While these loans can be a lifesaver, they are not without risks. For a small business owner already dealing with the aftermath of a major disaster, the idea of ​​taking on debt can seem overwhelming. Will borrowing to rebuild create a path to recovery, or will it simply add more pressure to an already difficult time? It’s a question every business owner should weigh carefully. That said, studies show that businesses that receive disaster loans are more likely to survive.

A study published in 2024 by the Center for Economic Studies, part of the US Census Bureau, analyzed the effects of SBA disaster loans on small businesses. He found that businesses that received these loans were 13 percentage points more likely to remain operational after a disaster than those that applied but were denied such a loan (21% of those denied went out of business during the study’s observation period ). The loans helped cover immediate costs such as repairs and operations, with recipients experiencing faster income recovery.

Maria Watson, a professor at the University of Florida’s School of Construction Management, studied the SBA disaster loan program after Hurricane Ike, which hit Galveston, Texas, in 2008. Her research found similar results: businesses that received help for disasters were more likely to survive than those who did not survive. The data showed a clear advantage for beneficiaries, and even businesses that were displaced after the disaster had higher survival rates if they received the loans.

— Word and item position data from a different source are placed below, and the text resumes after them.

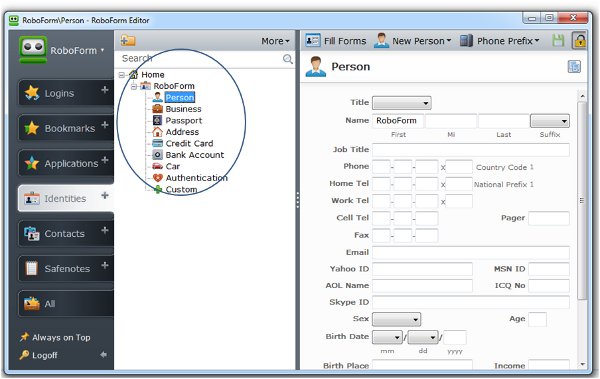Screen dimensions: 600x379
Task: Click the Email input field
Action: tap(471, 253)
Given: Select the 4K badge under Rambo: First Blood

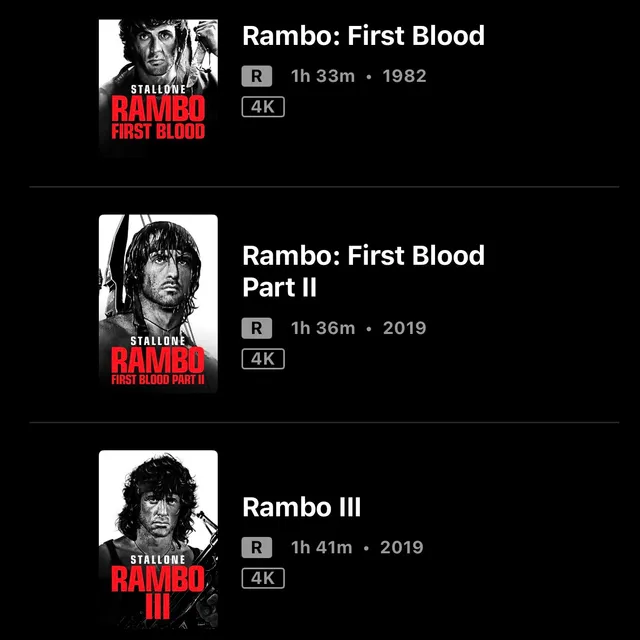Looking at the screenshot, I should [x=263, y=107].
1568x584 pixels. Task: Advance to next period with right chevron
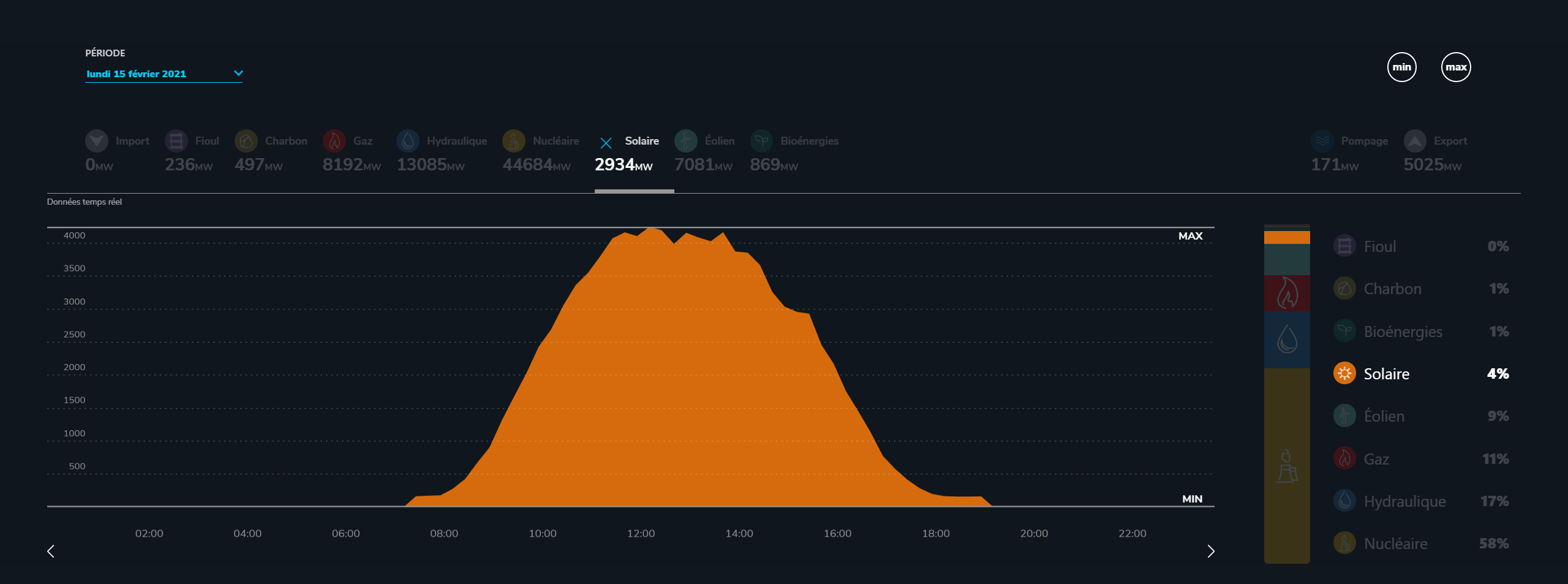point(1210,551)
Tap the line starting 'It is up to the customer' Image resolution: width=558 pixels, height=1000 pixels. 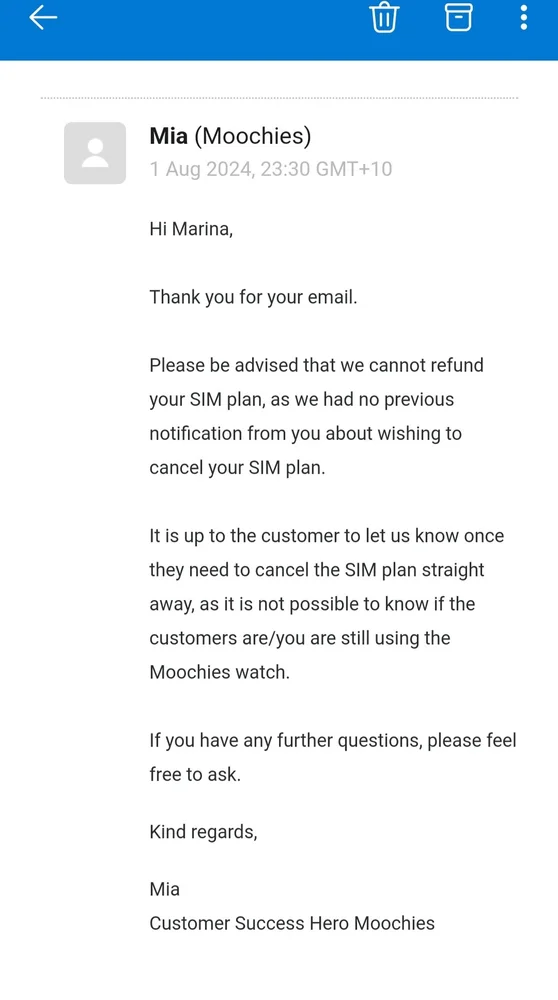point(327,536)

Watson says that while her research shows that SBA loans help businesses survive, taking on more debt is not an easy decision. “It’s difficult if you have to take on this additional debt when your income stream is up in the air, when population changes are happening.” (Remember, there’s no banker who has to approve these direct loans—it’s up to the business owner to decide if a loan makes sense.)

However, Watson encourages small businesses and homeowners to at least apply if they are eligible.

“You can always say no if you’re approved,” Watson says. “Make sure you’ve really thought about your business plan and what the recovery will look like in your area.”